◆ **RECORDED DATA**:
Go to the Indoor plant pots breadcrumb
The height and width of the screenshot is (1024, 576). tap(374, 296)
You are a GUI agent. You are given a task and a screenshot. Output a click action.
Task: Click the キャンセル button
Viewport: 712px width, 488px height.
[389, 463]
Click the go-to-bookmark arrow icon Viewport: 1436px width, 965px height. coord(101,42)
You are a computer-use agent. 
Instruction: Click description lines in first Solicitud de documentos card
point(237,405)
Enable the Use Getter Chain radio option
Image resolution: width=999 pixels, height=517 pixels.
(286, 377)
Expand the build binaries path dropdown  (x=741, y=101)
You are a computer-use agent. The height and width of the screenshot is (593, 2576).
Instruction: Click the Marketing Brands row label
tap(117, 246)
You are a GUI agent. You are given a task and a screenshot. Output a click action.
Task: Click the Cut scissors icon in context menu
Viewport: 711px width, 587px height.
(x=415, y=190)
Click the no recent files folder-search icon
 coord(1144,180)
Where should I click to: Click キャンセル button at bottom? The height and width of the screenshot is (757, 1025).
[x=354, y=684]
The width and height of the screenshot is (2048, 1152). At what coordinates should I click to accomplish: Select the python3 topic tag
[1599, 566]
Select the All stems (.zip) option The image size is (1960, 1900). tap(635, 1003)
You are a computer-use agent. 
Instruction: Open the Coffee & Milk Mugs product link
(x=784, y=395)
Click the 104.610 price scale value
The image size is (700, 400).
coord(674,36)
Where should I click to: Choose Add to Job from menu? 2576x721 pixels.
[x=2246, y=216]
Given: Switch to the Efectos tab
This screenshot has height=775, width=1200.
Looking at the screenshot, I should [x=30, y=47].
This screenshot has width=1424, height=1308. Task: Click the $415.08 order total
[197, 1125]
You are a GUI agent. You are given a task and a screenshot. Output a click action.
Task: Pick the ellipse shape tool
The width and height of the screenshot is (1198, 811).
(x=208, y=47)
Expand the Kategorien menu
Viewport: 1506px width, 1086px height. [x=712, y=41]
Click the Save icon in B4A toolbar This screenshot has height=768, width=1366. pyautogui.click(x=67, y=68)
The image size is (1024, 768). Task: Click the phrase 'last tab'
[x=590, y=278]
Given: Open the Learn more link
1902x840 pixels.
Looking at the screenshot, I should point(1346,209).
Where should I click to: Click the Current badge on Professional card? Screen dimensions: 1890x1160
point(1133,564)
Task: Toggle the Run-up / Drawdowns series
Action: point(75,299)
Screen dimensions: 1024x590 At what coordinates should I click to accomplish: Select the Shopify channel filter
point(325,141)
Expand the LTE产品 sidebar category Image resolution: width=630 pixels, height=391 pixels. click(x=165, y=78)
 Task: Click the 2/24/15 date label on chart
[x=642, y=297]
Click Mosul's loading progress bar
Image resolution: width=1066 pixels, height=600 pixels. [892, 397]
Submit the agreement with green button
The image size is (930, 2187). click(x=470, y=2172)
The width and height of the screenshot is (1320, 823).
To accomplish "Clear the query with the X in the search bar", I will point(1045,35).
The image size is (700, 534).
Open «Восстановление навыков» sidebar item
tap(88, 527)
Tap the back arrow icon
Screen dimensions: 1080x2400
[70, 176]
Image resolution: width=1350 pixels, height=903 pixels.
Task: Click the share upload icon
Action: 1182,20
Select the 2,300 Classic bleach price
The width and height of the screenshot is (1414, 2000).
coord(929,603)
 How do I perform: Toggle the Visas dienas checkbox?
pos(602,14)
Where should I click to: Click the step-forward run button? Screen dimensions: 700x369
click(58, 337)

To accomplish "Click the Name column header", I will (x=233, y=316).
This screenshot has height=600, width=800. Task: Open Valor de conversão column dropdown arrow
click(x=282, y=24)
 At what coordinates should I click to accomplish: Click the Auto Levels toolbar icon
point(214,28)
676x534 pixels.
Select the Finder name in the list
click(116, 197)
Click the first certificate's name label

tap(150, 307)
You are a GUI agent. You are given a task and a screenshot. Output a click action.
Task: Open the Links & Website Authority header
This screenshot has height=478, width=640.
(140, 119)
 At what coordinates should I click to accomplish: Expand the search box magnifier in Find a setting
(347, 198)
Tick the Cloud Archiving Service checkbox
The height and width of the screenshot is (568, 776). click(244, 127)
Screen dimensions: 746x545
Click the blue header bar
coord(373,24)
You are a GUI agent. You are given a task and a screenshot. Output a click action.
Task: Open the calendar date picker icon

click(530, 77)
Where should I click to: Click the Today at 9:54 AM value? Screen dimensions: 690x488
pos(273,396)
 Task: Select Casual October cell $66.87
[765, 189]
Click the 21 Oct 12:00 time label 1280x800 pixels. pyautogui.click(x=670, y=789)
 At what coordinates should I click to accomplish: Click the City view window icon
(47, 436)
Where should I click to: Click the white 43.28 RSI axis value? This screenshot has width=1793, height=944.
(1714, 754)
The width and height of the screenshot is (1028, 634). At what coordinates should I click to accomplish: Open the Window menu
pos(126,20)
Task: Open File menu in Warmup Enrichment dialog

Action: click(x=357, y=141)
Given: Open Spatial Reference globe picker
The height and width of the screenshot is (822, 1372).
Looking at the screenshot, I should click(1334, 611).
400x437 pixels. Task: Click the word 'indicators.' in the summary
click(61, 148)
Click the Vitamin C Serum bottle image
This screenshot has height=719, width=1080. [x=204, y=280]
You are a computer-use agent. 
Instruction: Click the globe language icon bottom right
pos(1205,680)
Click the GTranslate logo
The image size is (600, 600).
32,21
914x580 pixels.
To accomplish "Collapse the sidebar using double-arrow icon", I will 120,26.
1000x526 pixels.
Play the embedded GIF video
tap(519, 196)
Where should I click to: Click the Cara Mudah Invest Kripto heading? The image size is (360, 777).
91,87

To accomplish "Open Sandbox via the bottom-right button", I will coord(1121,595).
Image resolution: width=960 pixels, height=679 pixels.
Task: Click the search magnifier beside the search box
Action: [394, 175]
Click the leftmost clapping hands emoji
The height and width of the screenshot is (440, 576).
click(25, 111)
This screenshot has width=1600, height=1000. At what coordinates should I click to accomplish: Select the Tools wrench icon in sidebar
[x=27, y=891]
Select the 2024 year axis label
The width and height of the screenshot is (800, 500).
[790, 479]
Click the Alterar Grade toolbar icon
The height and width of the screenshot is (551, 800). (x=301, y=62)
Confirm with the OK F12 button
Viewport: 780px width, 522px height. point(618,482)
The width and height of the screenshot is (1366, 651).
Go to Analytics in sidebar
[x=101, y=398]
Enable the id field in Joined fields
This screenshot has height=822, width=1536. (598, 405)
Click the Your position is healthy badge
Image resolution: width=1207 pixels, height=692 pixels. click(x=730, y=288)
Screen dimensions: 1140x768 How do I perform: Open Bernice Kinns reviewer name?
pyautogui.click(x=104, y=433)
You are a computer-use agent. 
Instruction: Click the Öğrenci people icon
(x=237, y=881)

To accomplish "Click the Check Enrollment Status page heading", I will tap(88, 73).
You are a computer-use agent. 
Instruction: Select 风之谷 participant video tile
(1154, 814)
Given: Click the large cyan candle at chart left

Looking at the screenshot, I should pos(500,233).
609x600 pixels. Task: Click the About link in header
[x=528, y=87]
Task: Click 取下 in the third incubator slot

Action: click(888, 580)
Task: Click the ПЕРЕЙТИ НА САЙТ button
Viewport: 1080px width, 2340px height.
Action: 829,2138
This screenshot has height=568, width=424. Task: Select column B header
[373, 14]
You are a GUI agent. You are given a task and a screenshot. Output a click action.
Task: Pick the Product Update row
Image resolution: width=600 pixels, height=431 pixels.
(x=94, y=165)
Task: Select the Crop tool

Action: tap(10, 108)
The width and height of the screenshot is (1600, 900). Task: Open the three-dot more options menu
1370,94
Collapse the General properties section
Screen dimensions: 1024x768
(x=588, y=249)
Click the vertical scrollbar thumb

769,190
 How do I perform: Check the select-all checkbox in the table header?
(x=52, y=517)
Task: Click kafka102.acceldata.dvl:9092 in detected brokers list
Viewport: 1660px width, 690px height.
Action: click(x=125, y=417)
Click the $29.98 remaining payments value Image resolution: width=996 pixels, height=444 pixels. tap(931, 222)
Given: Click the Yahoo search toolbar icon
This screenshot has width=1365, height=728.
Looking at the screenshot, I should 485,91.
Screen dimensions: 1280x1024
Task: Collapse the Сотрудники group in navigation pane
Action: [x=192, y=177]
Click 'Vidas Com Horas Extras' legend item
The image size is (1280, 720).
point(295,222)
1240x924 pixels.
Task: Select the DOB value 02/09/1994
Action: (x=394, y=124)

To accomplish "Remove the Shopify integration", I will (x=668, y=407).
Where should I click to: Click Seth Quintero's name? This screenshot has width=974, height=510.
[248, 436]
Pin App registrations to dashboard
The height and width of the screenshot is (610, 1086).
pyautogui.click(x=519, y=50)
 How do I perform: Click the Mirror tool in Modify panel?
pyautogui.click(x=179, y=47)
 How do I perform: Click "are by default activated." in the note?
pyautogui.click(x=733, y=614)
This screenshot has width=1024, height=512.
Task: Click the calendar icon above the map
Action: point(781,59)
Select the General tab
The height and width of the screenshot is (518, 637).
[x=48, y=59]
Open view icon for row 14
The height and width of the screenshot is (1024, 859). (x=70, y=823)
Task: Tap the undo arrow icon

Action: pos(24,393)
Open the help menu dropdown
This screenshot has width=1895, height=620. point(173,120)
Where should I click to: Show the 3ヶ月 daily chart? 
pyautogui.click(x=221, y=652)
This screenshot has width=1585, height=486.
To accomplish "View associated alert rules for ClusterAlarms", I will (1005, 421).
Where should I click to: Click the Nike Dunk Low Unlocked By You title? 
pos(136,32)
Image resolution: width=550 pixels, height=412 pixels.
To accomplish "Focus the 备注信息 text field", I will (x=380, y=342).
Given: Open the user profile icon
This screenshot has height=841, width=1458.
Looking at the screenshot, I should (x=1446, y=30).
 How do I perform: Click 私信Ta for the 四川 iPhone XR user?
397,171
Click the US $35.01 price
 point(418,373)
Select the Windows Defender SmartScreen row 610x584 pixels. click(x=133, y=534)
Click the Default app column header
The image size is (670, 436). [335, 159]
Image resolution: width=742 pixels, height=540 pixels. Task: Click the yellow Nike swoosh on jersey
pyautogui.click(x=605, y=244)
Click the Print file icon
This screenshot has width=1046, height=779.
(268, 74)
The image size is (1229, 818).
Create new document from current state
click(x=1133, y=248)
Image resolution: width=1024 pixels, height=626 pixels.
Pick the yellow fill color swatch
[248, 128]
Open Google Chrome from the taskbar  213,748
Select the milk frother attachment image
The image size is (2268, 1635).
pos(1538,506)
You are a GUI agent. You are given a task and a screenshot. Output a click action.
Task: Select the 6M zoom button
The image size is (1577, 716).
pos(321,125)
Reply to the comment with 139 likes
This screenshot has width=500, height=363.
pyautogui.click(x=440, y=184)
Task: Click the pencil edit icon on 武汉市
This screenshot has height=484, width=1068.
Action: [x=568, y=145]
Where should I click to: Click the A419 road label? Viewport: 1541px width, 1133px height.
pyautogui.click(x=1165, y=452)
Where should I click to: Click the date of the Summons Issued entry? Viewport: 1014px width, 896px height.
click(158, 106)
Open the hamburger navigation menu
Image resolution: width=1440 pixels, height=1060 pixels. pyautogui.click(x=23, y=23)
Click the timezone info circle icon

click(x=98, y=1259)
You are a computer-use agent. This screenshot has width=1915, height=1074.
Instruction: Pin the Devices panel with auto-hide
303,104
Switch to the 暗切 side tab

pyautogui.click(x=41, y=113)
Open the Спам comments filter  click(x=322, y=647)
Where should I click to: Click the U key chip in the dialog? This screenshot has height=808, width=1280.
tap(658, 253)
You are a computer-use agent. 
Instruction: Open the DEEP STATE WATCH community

◆ **EXERCISE DESCRIPTION**:
Beginning with the first line of the records above, reproduce each line exactly, ending at the line that contains "Task: Click the キャンセル button", and leave out everything else.

◆ **WORKED SOLUTION**:
Go to the Indoor plant pots breadcrumb
The height and width of the screenshot is (1024, 576). tap(374, 296)
You are a GUI agent. You are given a task and a screenshot. Output a click action.
Task: Click the キャンセル button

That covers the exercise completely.